New Roots White Willow Bark
White willow bark contains salicin, which is a monoglycoside of salicilic acid. This may sound familiar, as this plant is where the common pain reliever aspirin comes from. It is used for inflammation and pain.
The bark of this tree is known principally because of its properties to relieve pain and reduce fever. In the 19th century, a French chemist extracted the principal active ingredient of the willow and called it salicin. At the end of the 19th century, Felix Hoffmann, chemist for the Bayer company, produced the aspirin or acetylsalicilic acid. Nowadays, the tendency is to go back to the natural remedy to avoid the side effects of aspirin.

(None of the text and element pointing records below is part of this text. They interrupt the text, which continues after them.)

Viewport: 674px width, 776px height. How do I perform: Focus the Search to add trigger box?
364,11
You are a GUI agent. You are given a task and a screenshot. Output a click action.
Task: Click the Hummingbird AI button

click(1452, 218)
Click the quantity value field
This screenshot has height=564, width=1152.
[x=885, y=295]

The willow’s bark contains glycosides; the most famous and active of them is salicin, which is a monoglycoside of salicilic acid. Salicilic acid is a soft anti-inflammatory agent, but it converts itself in acetylsalicilic acid in the body; this way, we get the most effective action of the “aspirin,” but without the gastrointestinal toxicity.
The willow’s bark has the properties of treating fever and inflammation as well as cleaning the blood, and it helps to exchange the nutritive and excretive processes gradually, restoring normal function of the body. It stimulates digestion, eliminates acumulations, and helps in heavy digestion.
Take 3 capsules three times daily or as directed by your health-care practitioner.
Cautions and warnings: Do not use if you are taking blood thinners; herbs or medications containing acetylsalicylic acid (ASA) or other salicylates; or if you are pregnant or breast-feeding. Consult a health-care practitioner if you experience gastrointestinal adverse effects, or if symptoms persist or worsen.
Contraindications: Do not take if you are allergic to acetylsalicylic acid (ASA) or other salicylates.
Known adverse reactions: Discontinue use if allergic symptoms (skin rash, itchiness) occur.
Do not use if seal is broken. Keep out of reach of children.